**Excerpted text:**

Content starts

WILLIAM ROXBURGH

Engraving by Charles Turner Warren

'William Roxburgh' (June 29, 1751April 10, 1815) was a Scottish physician and botanist. He has been called the ''Father of Indian Botany''.[1]

Contents
Early life
Career
Recognition, Death
Posthumous honours
References

Early life


Roxburgh was born at Underwood in the parish of Craigie, Ayrshire. He studied medicine in Edinburgh and became surgeon's mate on an East India Company ship at the age of 17 and completed two voyages to the East in that capacity until the age of 21. He also studied botany in Edinburgh under John Hope. He joined the Madras Medical Service as an assistant surgeon in 1776 and became a surgeon in 1780.Noltie, H.J. (1999) Indian botanical drawings 1793-1868. ISBN 1-872291-23-6

Career


Took up a position in Madras and turned his attention to botany. The East India Company recognized his botanical knowledge and made him superintendent in the Samalkot garden in the Northern Circars in 1781. Here he conducted economic botany experiments. He employed native artists to illustrate plants. He had 700 illustration by 1790. He succeeded Patrick Russell (1727-1805) as Naturalist to the Madras Government. Made rapid progress and acquired so such a reputation that he was in a short time invited by the government of Bengal, to take charge of the Calcutta Botanical gardens from Colonel Robert Kyd. He was succeeded by Francis Buchanan-Hamilton. He sent many of his illustration to Sir Joseph Banks. In 1793 he succeeded Colonel Robert Kyd as Superintendent of the Company garden at Sibpur near Calcutta. A catalog of the garden was made in 1814 - ''Hortus Bengalensis''.

Content ends

**Parts of the exercise:**
[1] Translate this sentence from the William Roxburgh biography into French: "The East India Company recognized his botanical knowledge and made him superintendent in the Samalkot garden in the Northern Circars in 1781."
[2] Write the next part of the William Roxburgh biography, picking up after its final sentence.
The records that follow have no connection to the William Roxburgh biography.

**Supplied material:**

Content starts

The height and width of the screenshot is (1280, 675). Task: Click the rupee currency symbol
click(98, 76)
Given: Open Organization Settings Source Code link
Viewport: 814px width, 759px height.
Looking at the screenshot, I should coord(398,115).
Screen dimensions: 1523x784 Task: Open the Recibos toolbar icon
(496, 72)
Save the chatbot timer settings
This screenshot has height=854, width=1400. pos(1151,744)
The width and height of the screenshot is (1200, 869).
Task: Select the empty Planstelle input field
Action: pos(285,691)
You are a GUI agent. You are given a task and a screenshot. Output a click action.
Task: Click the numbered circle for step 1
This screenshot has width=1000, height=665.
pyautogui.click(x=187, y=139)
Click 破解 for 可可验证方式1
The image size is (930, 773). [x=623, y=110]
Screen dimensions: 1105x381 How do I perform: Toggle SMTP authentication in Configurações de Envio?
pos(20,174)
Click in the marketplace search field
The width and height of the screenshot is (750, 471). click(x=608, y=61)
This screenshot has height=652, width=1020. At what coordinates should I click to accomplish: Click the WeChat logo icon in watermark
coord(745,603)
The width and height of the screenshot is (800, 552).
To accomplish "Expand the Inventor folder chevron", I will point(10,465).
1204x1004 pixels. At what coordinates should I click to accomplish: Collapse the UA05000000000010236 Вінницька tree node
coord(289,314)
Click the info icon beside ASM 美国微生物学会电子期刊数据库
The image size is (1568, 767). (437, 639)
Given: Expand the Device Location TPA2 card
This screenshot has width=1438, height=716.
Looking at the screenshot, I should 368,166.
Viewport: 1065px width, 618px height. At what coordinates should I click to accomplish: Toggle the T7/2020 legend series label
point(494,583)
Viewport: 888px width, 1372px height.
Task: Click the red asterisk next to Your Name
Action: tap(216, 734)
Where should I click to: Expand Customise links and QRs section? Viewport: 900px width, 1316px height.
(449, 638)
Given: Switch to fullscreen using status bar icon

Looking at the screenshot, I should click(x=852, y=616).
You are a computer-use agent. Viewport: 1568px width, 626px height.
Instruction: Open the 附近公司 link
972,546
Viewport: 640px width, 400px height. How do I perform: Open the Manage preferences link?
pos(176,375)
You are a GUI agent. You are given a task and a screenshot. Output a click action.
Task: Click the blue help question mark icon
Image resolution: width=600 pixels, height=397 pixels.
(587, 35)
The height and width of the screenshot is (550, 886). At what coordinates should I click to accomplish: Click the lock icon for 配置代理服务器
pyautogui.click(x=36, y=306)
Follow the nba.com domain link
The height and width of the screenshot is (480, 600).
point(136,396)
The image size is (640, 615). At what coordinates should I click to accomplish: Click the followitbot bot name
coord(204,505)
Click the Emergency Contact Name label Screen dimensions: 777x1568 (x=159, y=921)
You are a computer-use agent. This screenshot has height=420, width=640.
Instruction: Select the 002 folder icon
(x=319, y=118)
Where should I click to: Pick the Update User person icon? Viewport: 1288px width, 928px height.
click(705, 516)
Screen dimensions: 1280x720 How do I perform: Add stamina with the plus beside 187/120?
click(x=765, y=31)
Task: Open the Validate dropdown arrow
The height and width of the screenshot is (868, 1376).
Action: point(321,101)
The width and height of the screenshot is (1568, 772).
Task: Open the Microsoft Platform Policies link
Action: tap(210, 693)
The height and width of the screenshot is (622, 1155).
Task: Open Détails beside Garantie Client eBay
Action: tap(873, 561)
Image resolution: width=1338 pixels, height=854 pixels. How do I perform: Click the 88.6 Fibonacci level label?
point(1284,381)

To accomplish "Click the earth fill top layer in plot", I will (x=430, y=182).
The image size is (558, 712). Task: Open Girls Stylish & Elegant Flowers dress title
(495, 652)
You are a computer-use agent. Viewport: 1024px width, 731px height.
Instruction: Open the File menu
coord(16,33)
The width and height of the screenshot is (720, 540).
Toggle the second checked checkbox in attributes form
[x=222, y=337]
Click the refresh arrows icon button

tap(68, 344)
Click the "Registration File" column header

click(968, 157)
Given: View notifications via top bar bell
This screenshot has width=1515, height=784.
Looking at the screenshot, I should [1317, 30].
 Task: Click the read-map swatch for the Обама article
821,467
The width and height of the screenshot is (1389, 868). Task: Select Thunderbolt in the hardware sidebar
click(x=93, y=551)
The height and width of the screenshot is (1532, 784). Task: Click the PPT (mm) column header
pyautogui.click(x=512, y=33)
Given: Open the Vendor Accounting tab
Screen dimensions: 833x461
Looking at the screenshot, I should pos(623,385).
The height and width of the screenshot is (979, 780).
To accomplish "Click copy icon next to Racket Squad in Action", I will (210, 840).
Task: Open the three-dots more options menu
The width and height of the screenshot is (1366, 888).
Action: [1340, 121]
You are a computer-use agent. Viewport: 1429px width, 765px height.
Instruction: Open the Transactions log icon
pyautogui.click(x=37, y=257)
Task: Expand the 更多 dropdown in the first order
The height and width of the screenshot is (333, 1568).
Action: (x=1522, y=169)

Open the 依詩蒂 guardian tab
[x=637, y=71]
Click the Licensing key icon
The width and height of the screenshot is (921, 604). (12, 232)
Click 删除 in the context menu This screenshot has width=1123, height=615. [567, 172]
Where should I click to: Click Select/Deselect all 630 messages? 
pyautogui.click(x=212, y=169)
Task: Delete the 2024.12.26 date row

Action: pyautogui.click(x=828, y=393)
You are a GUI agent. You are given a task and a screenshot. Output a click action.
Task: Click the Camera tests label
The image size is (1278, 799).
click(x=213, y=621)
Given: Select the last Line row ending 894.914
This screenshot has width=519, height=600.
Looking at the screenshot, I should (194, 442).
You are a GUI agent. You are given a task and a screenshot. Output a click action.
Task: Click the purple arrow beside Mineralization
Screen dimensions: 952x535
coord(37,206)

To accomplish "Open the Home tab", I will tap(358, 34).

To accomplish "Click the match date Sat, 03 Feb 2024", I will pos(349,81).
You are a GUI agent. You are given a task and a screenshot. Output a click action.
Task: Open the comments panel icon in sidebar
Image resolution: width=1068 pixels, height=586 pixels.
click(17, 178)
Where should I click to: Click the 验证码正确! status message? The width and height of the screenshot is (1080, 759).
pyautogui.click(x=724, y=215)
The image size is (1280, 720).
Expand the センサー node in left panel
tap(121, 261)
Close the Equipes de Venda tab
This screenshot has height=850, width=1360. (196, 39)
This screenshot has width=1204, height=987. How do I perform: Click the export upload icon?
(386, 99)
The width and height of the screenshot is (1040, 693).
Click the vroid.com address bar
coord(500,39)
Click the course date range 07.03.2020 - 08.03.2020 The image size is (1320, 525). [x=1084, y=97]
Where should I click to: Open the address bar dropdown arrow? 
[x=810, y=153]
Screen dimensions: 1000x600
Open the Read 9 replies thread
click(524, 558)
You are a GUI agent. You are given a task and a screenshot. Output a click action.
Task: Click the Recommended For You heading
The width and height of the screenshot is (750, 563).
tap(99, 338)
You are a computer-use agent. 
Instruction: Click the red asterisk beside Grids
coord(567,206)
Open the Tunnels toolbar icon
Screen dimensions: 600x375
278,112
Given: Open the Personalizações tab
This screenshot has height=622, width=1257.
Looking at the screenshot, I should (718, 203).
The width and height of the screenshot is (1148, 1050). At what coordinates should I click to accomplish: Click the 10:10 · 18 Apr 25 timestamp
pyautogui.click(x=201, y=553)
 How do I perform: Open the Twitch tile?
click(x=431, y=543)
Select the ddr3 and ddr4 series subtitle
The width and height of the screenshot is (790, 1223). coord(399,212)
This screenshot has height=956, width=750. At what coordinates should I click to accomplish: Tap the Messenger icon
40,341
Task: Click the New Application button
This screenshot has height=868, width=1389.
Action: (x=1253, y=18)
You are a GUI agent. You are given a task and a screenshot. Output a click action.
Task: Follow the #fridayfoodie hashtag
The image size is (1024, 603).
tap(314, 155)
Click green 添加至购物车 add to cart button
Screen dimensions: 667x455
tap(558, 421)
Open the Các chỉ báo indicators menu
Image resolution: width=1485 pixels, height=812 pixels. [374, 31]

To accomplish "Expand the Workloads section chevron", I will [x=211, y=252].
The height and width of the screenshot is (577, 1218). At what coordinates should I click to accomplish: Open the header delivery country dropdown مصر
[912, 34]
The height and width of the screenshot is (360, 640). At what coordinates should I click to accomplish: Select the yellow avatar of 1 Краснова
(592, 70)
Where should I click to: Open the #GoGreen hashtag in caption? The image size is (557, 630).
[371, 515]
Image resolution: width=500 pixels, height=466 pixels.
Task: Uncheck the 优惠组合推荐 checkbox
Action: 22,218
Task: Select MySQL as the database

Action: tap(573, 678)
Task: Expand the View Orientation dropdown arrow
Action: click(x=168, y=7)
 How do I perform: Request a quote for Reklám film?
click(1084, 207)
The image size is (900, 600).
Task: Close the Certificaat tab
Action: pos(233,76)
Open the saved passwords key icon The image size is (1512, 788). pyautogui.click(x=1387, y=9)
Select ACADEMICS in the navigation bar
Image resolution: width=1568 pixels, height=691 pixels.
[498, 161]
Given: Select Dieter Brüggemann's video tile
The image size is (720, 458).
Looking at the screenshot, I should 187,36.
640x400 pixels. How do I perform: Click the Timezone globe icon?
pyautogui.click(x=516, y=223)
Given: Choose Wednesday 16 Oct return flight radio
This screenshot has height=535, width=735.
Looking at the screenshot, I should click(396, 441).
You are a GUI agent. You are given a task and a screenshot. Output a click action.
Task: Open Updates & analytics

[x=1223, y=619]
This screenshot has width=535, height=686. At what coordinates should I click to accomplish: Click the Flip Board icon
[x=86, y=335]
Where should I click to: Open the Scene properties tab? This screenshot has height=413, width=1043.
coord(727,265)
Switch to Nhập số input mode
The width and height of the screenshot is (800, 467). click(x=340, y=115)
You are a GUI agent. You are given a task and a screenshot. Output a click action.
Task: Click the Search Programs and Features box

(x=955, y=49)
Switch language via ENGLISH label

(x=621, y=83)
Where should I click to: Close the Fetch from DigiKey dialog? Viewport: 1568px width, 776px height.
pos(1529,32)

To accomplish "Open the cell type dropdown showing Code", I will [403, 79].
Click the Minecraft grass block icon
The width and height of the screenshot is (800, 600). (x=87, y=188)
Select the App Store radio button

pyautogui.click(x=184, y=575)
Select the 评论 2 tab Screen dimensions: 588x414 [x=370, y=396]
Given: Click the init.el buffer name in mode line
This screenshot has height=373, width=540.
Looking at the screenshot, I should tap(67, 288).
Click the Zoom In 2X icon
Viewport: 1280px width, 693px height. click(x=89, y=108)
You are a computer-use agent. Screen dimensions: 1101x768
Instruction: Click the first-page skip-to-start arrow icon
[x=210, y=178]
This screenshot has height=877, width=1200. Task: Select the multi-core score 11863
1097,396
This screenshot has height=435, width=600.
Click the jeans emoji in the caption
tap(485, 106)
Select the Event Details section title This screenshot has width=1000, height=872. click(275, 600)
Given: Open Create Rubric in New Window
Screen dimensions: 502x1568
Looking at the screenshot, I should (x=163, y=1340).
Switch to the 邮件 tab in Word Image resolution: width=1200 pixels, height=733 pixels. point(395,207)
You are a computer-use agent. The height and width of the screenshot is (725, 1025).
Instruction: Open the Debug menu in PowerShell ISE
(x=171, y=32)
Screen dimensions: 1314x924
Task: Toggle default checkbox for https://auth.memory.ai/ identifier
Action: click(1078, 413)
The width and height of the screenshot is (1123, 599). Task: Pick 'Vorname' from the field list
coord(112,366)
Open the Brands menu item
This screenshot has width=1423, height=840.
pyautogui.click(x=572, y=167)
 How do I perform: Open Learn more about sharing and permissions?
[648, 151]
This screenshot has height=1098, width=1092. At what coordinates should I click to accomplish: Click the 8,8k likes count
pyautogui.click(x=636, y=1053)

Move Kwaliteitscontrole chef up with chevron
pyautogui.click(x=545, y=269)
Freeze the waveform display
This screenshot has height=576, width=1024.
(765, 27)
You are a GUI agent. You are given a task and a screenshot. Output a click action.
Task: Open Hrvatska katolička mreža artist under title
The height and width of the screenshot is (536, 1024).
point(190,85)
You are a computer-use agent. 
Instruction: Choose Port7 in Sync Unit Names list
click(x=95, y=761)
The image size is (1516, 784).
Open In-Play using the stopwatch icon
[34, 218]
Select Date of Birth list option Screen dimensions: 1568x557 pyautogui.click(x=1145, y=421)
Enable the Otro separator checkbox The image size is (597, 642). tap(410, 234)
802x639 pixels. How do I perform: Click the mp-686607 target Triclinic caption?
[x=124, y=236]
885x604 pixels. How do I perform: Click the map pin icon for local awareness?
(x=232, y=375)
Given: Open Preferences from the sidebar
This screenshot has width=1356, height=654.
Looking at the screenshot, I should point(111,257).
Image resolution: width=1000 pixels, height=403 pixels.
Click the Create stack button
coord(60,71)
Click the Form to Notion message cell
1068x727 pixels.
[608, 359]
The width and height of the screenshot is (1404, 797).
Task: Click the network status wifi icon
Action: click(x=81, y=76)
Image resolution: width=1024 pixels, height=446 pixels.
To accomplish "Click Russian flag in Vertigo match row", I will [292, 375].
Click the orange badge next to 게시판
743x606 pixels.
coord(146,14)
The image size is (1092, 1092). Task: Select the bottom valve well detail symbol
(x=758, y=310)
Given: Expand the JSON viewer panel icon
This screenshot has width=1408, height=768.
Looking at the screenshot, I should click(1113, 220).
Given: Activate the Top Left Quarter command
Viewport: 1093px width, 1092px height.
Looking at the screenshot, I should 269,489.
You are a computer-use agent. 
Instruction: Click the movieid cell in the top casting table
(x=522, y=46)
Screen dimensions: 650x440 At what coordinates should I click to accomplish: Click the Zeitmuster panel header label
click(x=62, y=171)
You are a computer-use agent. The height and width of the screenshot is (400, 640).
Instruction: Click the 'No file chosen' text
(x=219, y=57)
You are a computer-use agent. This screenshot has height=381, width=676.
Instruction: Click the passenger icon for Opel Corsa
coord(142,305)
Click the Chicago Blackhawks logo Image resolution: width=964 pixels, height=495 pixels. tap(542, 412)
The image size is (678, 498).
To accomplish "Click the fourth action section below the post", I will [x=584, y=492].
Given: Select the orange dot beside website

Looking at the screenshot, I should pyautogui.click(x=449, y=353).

Content ends

**Expected results:**
[1] La Compagnie des Indes orientales reconnut ses connaissances botaniques et le nomma surintendant du jardin de Samalkot, dans les Circars du Nord, en 1781.

[2]
He became a member of the Asiatic Society, to whose Transactions he contributed, from time to time, many valuable papers, and amongst these one of singular interest on the lacca insect, from which called lac was made.

Recognition, Death


In 1805, he received the gold medal of the Society for the Promotion of Arts, for a series of highly interesting and valuable communications on the subject of the productions of the East. In 1803 he received a second gold medal for a communication on the growth of trees in India, and on the 31st of May, 1814, was presented with a third, in the presence of a large assembly which he personally attended, by the duke of Norfolk, who was then president of the Society of Arts.
Soon after receiving this last honourable testimony of the high respect in which his talents were held, Mr Roxburgh returned to Edinburgh, where he died.

Posthumous honours


In 1820 at the Mission Press in Serampore, William Carey posthumously edited and published vol. 1 of Dr. William Roxburgh's ''Flora Indica; or Descriptions of Indian Plants''. In 1824, Carey edited and published vol. 2 of Roxburgh's ''Flora Indica'', including extensive remarks and contributions by Dr. Nathaniel Wallich. Carey and Wallich's continued to work in the field of botany and in 1834, both Carey and Wallich contributed botanical specimens to the Royal Society for Agriculture and Botany's Winter Show in Ghent, Belgium.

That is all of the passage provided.